Sentinella della fede
Durante il Concilio Vaticano II (1962-65) Landucci è scelto come “perito” e, proprio in questi anni, comprende definitivamente che il suo compito nella Chiesa è quello di essere “sentinella della fede”, quindi in primo luogo dell’autentica teologia, al fine di segnalare in tempo gli errori di un’epoca difficilissima per la salvaguardia dell’integrità della dottrina.
Come testimoniato dal card. Palazzini, mons. Landucci «in ogni momento dimostrò di conoscere l’angoscia e le povere esaltazioni di chi credeva che la Chiesa avesse inizio solo con il Concilio Vaticano II; le incertezze profonde fino allo smarrimento di chi, non solido nella teologia e non fermo nella preghiera, si sentiva stordito nel travaglio di tesi contrapposte. Medicò più di una di queste anime, assisté pazientemente anime turbate; riprese anche energicamente con l’energia cristiana dell’amore. E non fu mai tra gli equilibristi della teologia, i “prudentiones” a loro dire, che si barcamenano tra ideologie opposte. La Verità è una sola. Mons. Landucci prese posizione e con quella sua logica stringente andava fino in fondo.

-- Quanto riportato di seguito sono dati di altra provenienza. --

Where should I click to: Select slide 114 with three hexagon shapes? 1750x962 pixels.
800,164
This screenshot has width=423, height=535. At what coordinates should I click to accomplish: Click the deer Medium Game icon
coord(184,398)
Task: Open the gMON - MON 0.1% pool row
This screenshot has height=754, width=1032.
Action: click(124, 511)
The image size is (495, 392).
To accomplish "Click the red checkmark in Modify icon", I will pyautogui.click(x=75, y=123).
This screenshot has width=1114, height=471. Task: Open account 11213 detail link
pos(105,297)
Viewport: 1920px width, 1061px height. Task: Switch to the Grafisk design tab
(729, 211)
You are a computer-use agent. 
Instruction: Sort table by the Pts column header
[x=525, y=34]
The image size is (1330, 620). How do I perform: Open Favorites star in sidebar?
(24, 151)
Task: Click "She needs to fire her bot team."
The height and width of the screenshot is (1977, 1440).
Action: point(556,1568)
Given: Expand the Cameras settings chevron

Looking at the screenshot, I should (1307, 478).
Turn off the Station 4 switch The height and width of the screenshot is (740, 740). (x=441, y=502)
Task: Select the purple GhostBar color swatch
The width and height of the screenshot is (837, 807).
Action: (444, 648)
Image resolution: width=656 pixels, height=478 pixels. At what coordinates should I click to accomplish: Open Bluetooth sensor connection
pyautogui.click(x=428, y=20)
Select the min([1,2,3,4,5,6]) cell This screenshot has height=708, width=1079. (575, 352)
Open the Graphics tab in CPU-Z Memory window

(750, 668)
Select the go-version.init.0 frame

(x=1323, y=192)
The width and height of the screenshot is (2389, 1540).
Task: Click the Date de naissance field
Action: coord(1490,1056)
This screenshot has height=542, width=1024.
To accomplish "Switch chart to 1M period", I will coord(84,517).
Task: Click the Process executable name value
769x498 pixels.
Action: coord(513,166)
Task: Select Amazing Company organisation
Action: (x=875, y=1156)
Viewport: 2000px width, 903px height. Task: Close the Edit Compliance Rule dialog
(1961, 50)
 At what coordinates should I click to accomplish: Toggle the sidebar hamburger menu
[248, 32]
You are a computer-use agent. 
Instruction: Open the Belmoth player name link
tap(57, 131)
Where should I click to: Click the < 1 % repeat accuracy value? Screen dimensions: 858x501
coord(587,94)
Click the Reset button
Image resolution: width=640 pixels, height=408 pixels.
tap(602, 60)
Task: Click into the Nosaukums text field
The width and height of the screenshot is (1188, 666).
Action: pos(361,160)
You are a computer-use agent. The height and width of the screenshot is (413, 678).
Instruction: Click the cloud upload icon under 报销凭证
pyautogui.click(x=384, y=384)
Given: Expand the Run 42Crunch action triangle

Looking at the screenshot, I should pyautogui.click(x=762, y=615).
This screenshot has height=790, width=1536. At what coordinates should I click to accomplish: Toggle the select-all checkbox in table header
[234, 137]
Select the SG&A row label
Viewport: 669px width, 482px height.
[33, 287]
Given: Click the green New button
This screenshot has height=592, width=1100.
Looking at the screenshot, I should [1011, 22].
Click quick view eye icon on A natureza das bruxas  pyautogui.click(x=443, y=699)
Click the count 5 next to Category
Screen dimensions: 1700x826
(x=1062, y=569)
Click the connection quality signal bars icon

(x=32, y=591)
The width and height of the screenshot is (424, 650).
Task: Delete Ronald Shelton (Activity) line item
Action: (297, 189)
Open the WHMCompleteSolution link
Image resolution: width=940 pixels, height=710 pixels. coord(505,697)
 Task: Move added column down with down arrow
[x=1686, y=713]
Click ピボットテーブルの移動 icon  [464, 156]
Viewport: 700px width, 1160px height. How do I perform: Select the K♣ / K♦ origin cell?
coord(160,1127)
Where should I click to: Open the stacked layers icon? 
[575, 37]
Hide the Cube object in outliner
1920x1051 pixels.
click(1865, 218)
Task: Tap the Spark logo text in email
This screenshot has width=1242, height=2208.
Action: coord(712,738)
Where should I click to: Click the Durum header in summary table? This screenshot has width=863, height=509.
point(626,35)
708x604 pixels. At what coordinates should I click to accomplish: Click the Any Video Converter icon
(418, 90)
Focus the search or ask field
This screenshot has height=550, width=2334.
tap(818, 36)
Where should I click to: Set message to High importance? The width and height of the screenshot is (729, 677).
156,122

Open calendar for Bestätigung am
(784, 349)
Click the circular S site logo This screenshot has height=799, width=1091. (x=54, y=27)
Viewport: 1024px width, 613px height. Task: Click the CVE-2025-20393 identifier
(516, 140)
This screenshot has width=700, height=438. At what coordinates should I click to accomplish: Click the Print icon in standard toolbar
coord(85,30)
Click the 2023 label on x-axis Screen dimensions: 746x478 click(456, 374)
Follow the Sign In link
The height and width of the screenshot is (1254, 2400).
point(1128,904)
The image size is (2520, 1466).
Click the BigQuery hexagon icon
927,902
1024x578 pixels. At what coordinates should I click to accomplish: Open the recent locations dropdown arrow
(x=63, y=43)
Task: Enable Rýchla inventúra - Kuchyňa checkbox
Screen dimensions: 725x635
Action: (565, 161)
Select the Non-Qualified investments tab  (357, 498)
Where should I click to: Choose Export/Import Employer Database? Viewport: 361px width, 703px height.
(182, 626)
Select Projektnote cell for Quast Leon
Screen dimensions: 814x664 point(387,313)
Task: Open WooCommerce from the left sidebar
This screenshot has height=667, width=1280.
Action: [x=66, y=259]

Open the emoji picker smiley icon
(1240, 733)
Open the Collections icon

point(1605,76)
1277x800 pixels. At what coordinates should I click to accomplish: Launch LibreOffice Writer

Era difficile controbatterlo, perciò si preferiva farlo tacere» (Mons. Pier Carlo Landucci, maestro, guida e padre, L.D.C., Torino 1990, pp. 16-17).
In tutti i suoi scritti e discorsi mons. Landucci non ha mai avuto timore di andare controcorrente, convinto che «la sapienza cristiana non consiste nel nuovo che cambia, ma nel Vero che resta, quel Vero che la Chiesa da sempre ripete alle anime».
Per fare un solo esempio, memorabile è stata la sua difesa, in pieno “post-Concilio”, di una delle tipiche preghiere della Tradizione cattolica che, come molte altre del resto, non erano più proposte dagli equilibristi della teologia, ovvero quelle un tempo innalzate dalla Chiesa durante le calamità naturali. Su Studi Cattolici, scriveva ad esempio: «Si sta perdendo, almeno praticamente, la consuetudine liturgica, pastorale e ascetica di indire e innalzare suppliche e di fare penitenza per impedire o per interrompere calamità naturali quali i terremoti, le alluvioni, le carestie, le epidemie. Tutti ricordano, per esempio, certe apposite invocazioni delle Litanie dei santi o, in riferimento anche a calamità di minor grado, le preghiere prescritte ai sacerdoti Ad petendam pluviam o Ad petendam serenitatem, eccetera. Oggi, silenzio. Sullo sfondo si delinea, a giustificazione della nuova prassi, una preoccupazione in sé lodevole di aggiornamento, di razionalità dottrinale e anche di ripensamento teologico […]. Si tratta, al riguardo, di dissolvere qualche equivoco e compiere qualche precisazione […]. Un tempo era convinzione comune del popolo cristiano che le calamità naturali fossero vere punizioni dei nostri peccati. Perciò si innalzavano preghiere e si facevano manifestazioni anche pubbliche di penitenza, per placare la divina giustizia (si ricordi la peste di Milano e san Carlo Borromeo). Chi osa dirlo, oggi, alle popolazioni scampate a un terremoto?» (Perché la preghiera nelle calamità naturali, in Studi cattolici, n. 295, settembre 1985, p. 543).
Ha lasciato scritto nel suo breve ma intenso testamento frasi come queste, che riassumono plasticamente la sua personalità: «Accetto e offro il dono della morte, in spirito di riparazione per me e di propiziazione per il Papa, la Chiesa e le anime».
Nel 1994 la sua salma dal cimitero romano del Verano è stata traslata nella chiesa di San Giovanni Battista de Rossi, nel quartiere nel quale ha vissuto per oltre quarant’anni dedito esclusivamente allo studio, alla contemplazione e al servizio del prossimo.